In 1852 the late Mr. A. H. Rhind of Sibster, the founder of the Rhind Lectureship, made a systematic investigation of an ancient structure at Kettleburn, near Wick, in Caithness. It was a work of great magnitude, employing a number of men for upwards of three months.[79] It is easy for us, with more extended knowledge of this class of buildings, to recognise the features of the structure as those of a Broch, although it was not so considered by Mr. Rhind.

Footnote 79:

An account of the excavation, with plans and drawings, was given by Mr. Rhind in the _Archæological Journal_, vol. x. p. 212; and also in the first volume of the _Proceedings of the Society of Antiquaries of Scotland_, vol. i. p. 265.

The external appearance of the ruin was that of a mound somewhat more than 120 feet in diameter, and 10 feet high. It stood in a cultivated field; the plough had regularly passed over it for a quarter of a century, and a cottage had been built out of one of its sides. Though thus diminished and dilapidated, there remained enough of its structure underneath the surface to show clearly what were its general features.

When fully cleared from the ruin of its upper portion, the lower part of the building showed a circular construction (_b b_ in the accompanying plan, Fig. 185), consisting of a wall 15 feet thick, surrounding a central area of 30 feet diameter. The doorway (_e_) passing straight through the wall, was flanked by a guard-chamber (_t_) on either side. Remains of two oblong chambers (_r_, _i_) constructed in the thickness of the wall were also found some distance apart. The roofs of all the chambers were gone, but the lintels remained on the passages leading into them. There was a well with steps leading down to it in the central area. It was 9 feet deep, and being covered for the support of a partition wall (_p p_) which passed over it, was full of good spring water when discovered. The area enclosed within the circular wall of the Broch was subdivided into irregularly-shaped spaces (_m_, _s_, _o_) by walls built across it in various directions, and abutting on the main wall. I shall have more to say of such irregular constructions within and around these towers when we come to deal with them in other cases, which show that they are secondary constructions, built out of and upon the fallen materials of the primary edifice. The area outside the tower for a distance of 25 feet from its external wall was covered by the ruins of similar irregular constructions (_c d_), and the whole was surrounded at that distance from the central tower by a wall (_a_) 3 feet thick, of whose height little more than the foundations remained.

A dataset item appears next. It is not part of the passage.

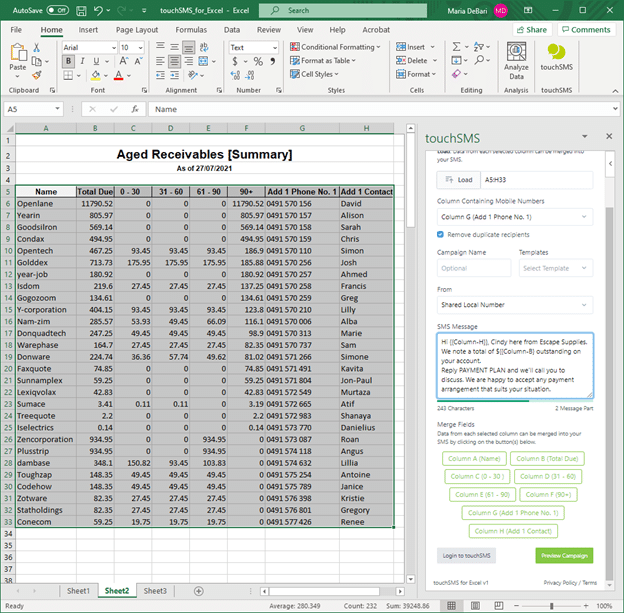The height and width of the screenshot is (613, 624).
Task: Uncheck Remove duplicate recipients
Action: point(441,234)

The objects found during the excavation of the buildings are preserved in the Museum. They were not very numerous, but they formed the first collection made by the systematic excavation of a Broch, and thus were possessed of inestimable value and interest. In point of fact, the gift of this collection to the National Museum gave a new character to the collection of Scottish antiquities, and a new direction to the science of Scottish Archæology. The Museum had previously been enriched by multitudes of donations of objects illustrating the unwritten history of the country, but they were mostly objects whose associations and relations were matters of inference and speculation. This group of objects, on the other hand, was one of which it could be said—(1) that they were related to each other by their common association with a single inhabited site; (2) that they all had relations with a certain typical form of structure; (3) that very various characteristics of form, material, art, and industry were shown to be thus inter-associated; (4) that the condition and culture of the occupants of the structure are truly disclosed by the study of this group of relics, in so far as the objects of which it is composed are capable of affording such indications; and (5) that the special knowledge thus acquired from the study of a group of relics derived from one structure is also an important contribution to our general knowledge of the class to which it belongs.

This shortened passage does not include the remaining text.